This is my first post here, so please excuse my bad english.
Working on a larger project we needed some code to round numbers
(that are prices in a shop) to a precision of 2 digits (%.2f), i.e. from
8.7385 to 8.74. In 'Programming perl', or in the monastery you find this code:
sub round($$)
{
sprintf "%.$_[1]f",$_[0];
}
print round(8.7385, 2); # prints 8.74
which works really nice... until we found out following strange behaviour:
for my $i (0 .. 10)
{
print round($i+0.555,2)," ";
}
# which prints:
# 0.56 1.56 2.56 3.56 4.55 5.55 6.55 7.55 8.55 9.55 10.56
...hm, the decimal part should allways be the same!

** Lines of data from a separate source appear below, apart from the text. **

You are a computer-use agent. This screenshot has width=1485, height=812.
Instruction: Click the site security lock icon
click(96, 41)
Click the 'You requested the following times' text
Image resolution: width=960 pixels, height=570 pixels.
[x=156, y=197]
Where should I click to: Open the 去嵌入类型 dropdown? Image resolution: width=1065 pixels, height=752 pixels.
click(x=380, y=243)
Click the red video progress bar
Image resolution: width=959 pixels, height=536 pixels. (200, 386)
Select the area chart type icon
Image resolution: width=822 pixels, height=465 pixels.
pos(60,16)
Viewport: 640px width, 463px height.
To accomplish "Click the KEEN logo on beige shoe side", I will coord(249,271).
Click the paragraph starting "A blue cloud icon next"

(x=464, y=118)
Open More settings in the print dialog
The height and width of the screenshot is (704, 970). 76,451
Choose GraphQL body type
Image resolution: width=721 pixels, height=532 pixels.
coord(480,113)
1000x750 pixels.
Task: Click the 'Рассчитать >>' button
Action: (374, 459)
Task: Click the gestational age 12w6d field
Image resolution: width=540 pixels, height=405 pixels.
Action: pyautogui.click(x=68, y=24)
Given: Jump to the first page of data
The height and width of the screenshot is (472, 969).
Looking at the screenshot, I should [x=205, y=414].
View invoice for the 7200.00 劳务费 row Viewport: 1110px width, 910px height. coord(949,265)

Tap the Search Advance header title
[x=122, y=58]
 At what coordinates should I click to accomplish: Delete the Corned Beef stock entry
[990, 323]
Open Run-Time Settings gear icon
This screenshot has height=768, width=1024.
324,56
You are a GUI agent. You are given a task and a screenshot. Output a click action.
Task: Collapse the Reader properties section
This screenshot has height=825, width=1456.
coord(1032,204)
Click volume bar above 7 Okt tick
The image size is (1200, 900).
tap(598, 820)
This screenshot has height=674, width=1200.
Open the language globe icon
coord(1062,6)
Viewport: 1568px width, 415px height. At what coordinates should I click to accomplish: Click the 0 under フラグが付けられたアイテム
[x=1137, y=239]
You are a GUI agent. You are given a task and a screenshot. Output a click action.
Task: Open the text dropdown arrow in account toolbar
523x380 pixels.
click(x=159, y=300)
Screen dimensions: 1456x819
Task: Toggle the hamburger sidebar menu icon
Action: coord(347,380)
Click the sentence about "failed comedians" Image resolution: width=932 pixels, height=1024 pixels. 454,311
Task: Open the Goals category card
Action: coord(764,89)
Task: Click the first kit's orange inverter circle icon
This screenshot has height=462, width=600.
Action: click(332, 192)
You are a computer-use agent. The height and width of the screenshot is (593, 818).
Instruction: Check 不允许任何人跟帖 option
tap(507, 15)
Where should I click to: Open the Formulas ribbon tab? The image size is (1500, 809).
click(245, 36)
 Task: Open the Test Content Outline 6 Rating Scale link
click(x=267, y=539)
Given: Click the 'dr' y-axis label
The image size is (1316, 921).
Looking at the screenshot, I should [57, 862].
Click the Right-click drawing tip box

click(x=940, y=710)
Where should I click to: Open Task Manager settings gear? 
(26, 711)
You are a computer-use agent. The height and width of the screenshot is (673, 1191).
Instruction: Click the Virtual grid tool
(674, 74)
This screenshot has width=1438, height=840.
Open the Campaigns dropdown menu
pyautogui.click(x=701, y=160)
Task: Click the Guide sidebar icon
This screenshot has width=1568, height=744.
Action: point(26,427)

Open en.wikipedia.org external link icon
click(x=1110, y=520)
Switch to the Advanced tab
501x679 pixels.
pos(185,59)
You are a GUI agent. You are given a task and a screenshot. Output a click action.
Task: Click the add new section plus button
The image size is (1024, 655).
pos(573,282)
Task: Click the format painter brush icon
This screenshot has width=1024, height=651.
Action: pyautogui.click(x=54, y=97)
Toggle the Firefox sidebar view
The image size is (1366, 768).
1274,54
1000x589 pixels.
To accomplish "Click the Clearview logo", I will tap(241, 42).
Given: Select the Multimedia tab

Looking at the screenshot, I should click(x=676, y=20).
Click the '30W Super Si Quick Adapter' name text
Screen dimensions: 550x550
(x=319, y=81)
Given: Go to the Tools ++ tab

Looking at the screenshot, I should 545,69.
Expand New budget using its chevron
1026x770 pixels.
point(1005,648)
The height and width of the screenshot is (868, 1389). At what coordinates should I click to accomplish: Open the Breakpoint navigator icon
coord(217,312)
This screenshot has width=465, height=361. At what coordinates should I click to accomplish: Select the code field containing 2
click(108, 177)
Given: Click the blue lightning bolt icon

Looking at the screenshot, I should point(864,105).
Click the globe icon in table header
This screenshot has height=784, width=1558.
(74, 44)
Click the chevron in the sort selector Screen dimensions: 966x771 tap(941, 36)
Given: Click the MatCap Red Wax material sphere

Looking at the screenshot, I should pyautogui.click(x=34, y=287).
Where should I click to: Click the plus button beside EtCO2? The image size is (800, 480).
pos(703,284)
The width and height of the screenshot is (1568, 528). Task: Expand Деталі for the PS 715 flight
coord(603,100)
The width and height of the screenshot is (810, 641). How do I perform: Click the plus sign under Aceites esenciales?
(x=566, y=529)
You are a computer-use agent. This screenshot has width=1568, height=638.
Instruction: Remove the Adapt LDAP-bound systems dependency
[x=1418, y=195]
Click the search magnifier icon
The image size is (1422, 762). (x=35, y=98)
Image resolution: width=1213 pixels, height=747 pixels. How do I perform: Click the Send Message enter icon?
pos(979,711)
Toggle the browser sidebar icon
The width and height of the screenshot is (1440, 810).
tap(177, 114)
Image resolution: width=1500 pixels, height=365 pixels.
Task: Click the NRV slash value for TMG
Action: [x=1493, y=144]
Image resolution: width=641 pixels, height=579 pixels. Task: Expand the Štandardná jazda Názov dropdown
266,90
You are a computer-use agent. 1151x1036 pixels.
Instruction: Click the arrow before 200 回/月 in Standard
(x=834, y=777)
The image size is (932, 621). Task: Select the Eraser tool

from 10 upwards it seems to stay '.56', but now look at this:
for (my $i = 1; $i < \xFFFF; $i <<= 1)
{ print round($i+0.555,2), " "; }
# which prints:
#1.56 2.56 4.55 8.55 16.56 32.56 64.56 128.56 256.56 512.55
#1024.56 2048.55 4096.56 8192.56 16384.56 32768.56 65536.55
#131072.55 262144.55 524288.56 1048576.55 2097152.56 4194304.55
#8388608.55 16777216.56
#
#(You can try with different numbers and different precision as long
# as the last digit is '5' and the precision = number of digits - 1)
So here goes my first question:
- Is there a 'mystical rule' behind this behaviour? (Is ist a bug or is it a feature?)
(Btw. i've tested on Linux and different Windows Systems, Activestate 5.005/5.6.)
And the 2nd question:
I wrote this code to achieve same behaviour (and allways print %.2f in the shop):
sub round2($$)
{
my $var=$_[0];
my $decimal=($var-int(var));
if ($decimal && ((length($decimal)-2)>$_[1]) && ($var=~/5$/))
{
$var=~s/5$/6/;
}
sprintf "%.$_[1]f",$var;
}
# some output:
for (my $i = 1; $i < \xFFFF; $i <<= 1)
{ print round($i+0.555,2), " ", round2($i+0.555,2), "\n"; }
...but it's somewhat obfuscated (and it does not take care of numbers like 1.5E-4).
So any ideas or comments would be appreciated.